Mais pour l'heure l'unité prévaut encore : politiquement et confessionnellement, nationalement et internationalement.
Pour moi la question s'est posée : vais-je me joindre au rassemblement d'une des grandes villes proches... ou pas ? Ayant déja participé à un modeste rassemblement au lendemain de la tuerie de Charlie Hebdo, la question du sens se pose pour une éventuelle réitération. Qu'aurais-je envie d'exprimer en me joignant à un mouvement encore plus grand ? Quel est le sens de ces rassemblements géants ? Que cherchent-ils à exprimer, à démontrer, à affirmer, à honorer ? Contre qui ? Pour quoi ?
Autant jeudi dernier je ressentais le besoin de m'associer aux autres, autant en ce dimanche ce besoin est absent. Je ne suis plus dans l'émotion "physique". Ma présence ne peut donc répondre qu'à un engagement réfléchi, appuyé sur des idées ou des principes forts. Il ne suffit pas d'être ensemble pour que ça ait un sens.
Qu'aurais-je envie d'exprimer en me rendant à un de ces rassemblement ?
D'abord mon attachement à la liberté d'expression, dont Charlie Hebdo était le provoquant symbole. Pourtant certains des survivants de Charlie ne l'entendent pas ainsi, refusant cette symbolisation. Il est cependant évident que le symbole les dépasse, allant au delà de ce journal. Il ne s'agit pas seulement de l'assassinat groupé de dessinateurs d'un journal, mais de ce que cet acte représente. Le fait que ces dessinateurs étaient connus depuis longtemps n'a fait que donner une forte teneur émotionnelle à l'évènement, déclenchant une réaction massive. Charlie hebdo est en quelque sorte dépossédé de ce qu'il était en réalité : un journal provocateur et iconoclaste à l'esprit souvent potache.
Au delà de mon attachement à la liberté d'expression, c'est bien sûr la liberté de penser et même la liberté tout court que j'ai envie de "défendre". C'est donc contre ceux qui voudraient la restreindre que je pourrais manifester. Sauf que ces rassemblements n'auront aucun impact sur les plus radicaux d'entre eux, si ce n'est de leur montrer à quel point ils ont acquis un pouvoir de nuisance sur ceux qu'ils exècrent. Mais l'ampleur de la manifestation peut peut-être faire réfléchir ceux qui, se sentant exclus de la société, auraient la tentation de s'orienter vers des actions violentes ? On peut rêver...

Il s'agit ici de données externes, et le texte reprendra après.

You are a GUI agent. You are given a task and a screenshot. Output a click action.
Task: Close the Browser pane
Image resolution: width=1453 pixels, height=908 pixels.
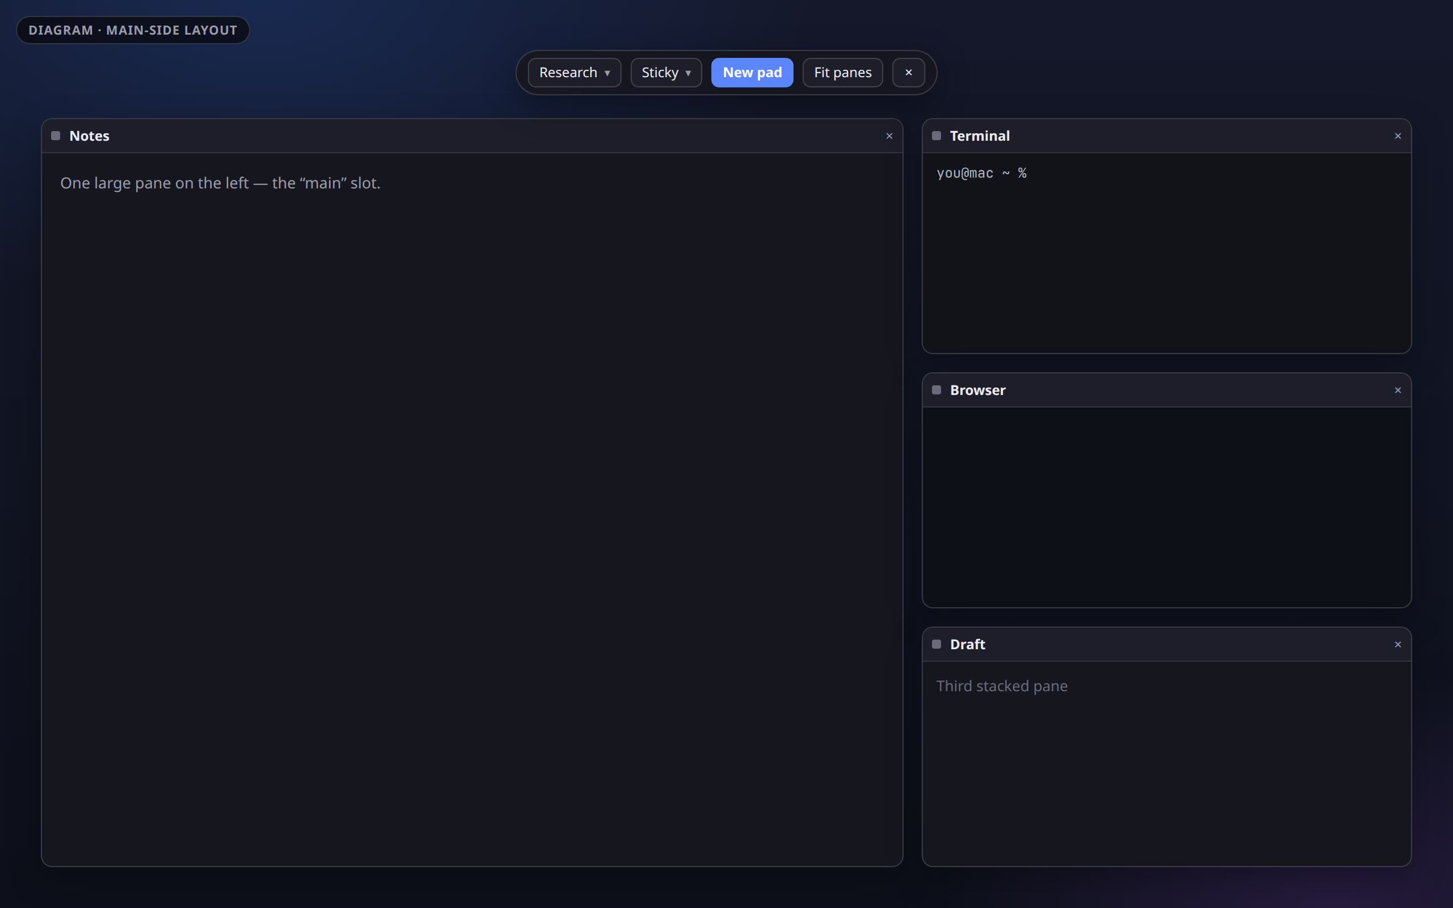pyautogui.click(x=1398, y=390)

Et puis il y a la question de la laïcité, de la démocratie, de la république... des notions que j'utilise assez peu, considérant, sans doute avec un peu trop d'insouciance, qu'elles sont solidement acquises. Oui, pour montrer mon attachement à tout cela je pourrais aller me joindre à une grande marche d"Union nationale". Et pourtant je n'y crois pas vraiment. Je ne crois pas que c'est à ce niveau que les choses changeront. Une fois rentré de la manif, il en restera quoi ? Je crois beaucoup plus à un travail au quotidien, sur la durée. Un travail de fourmi consistant à prendre davantage la parole pour contrer ceux qui, par approximations et simplification, utilisant un "bon sens" aux relents populistes, contribuent à semer des graines de discorde et d'exclusion. Je préfère agir pour le "vivre ensemble", à ma mesure, que simplement "être ensemble" ponctuellement. Même si je me réjouis de voir cette mobilisation qui, déjà, à montré qu'elle était considérable et reproduite en divers lieux de la planète. J'ai été ému par cette solidarité lointaine qui, à mon étonnement, a un peu pansé une blessure dont je n'avais pas conscience.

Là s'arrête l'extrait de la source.